Mrakia frigida

Scientific classification
- Kingdom: Fungi
- Division: Basidiomycota
- Class: Tremellomycetes
- Order: Cystofilobasidiales
- Family: Mrakiaceae
- Genus: Mrakia
- Species: M. frigida
- Binomial name: Mrakia frigida (Fell, Statzell, I.L. Hunter & Phaff) Y. Yamada & Komag. (1987)
- Synonyms: Candida frigida Leucosporidium frigidum Candida gelida Leucosporidium gelidum Mrakia gelida Candida nivalis Leucosporidium nivale Mrakia nivalis Leucosporidium stokesii Mrakia stokesii

= Mrakia frigida =

- Genus: Mrakia
- Species: frigida
- Authority: (Fell, Statzell, I.L. Hunter & Phaff) Y. Yamada & Komag. (1987)
- Synonyms: Candida frigida, Leucosporidium frigidum, Candida gelida, Leucosporidium gelidum, Mrakia gelida, Candida nivalis, Leucosporidium nivale, Mrakia nivalis, Leucosporidium stokesii, Mrakia stokesii

Species of fungus

Mrakia frigida is a species of fungus in the order Cystofilobasidiales.

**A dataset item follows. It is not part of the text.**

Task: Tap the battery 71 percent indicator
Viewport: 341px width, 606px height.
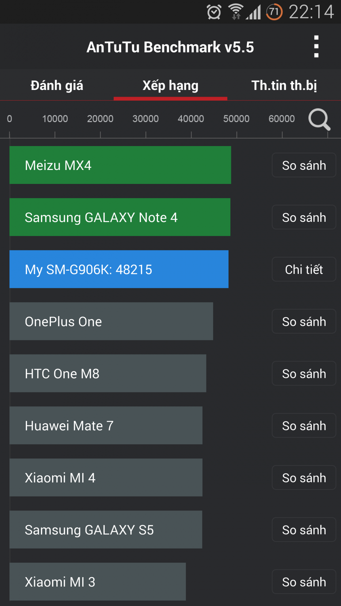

The species occurs in both a yeast and hyphal state, the latter producing teliospores from which basidia emerge. It was originally isolated in its yeast state from Antarctic snow.

==Growth temperature==
Mrakia frigida has been classified as an obligate psychrophile since it grows well at subzero temperatures and is unable to grow at temperatures above 18–20 C. Mrakia frigida grows at -2 to 20 C. Rapid growth of Mrakia frigida occurs at 17 C, and slight increase in temperature results in growth decrease. Its maximum growth temperature is 19–20 C when glucose is used as carbon source and 17–18 C when ethanol is used. The growth rate of Mrakia frigida on glucose as substrate for a given temperature is higher than that on ethanol. The cell yield of Mrakia frigida is maximum at subzero temperatures.

==Membrane lipid composition==
There is a positive correlation between the growth temperature and the degree of fatty-acid unsaturation of the cell lipids of Mrakia frigida. The variation in the degree of fatty acid unsaturation of the yeast indicates its ability to alter the cellular component is fundamental to adaptation to environmental changes. The extent to such ability determines the growth temperature limits of Mrakia frigida. The lower limit is the point at which its membrane lipids solidify and the upper limit is the point at which its membrane lipids melt.

==Cytochrome concentration==
Mrakia frigida shows absorption bands at room temperature characteristic of cytochromes aa3, b and c. The concentration to the cytochromes in Mrakia frigida is negatively related to its membrane-lipid unsaturation rate. At the maximum growth temperatures when the degree of lipid unsaturation of the cell membrane is high, the final cell yield is less than at lower temperatures when membrane-lipid unsaturation rate is low. This indicates glucose repression of cytochrome synthesis occurs at high degree of lipid unsaturation. However, a high concentration of cytochrome c is observed at the maximum growth temperatures of Mrakia frigida. This phenomenon may be an attempt by the cells to compensate for the decrease in cytochrome a+a3 by involving alternative pathways of electron transport.

==Functions of cellular membranes==
The positive correlation relationship between the growth temperature of Mrakia frigida and the membrane-lipid unsaturation rate, and the negative relationship between the membrane-lipid unsaturation rate and cytochrome concentration in cells indicate the membrane structure and composition are significant to temperature adaptation in Mrakia frigida. Manipulation of the fatty-acid unsaturation index allows Mrakia frigida to alter its membrane fluidity, and function with changing temperatures.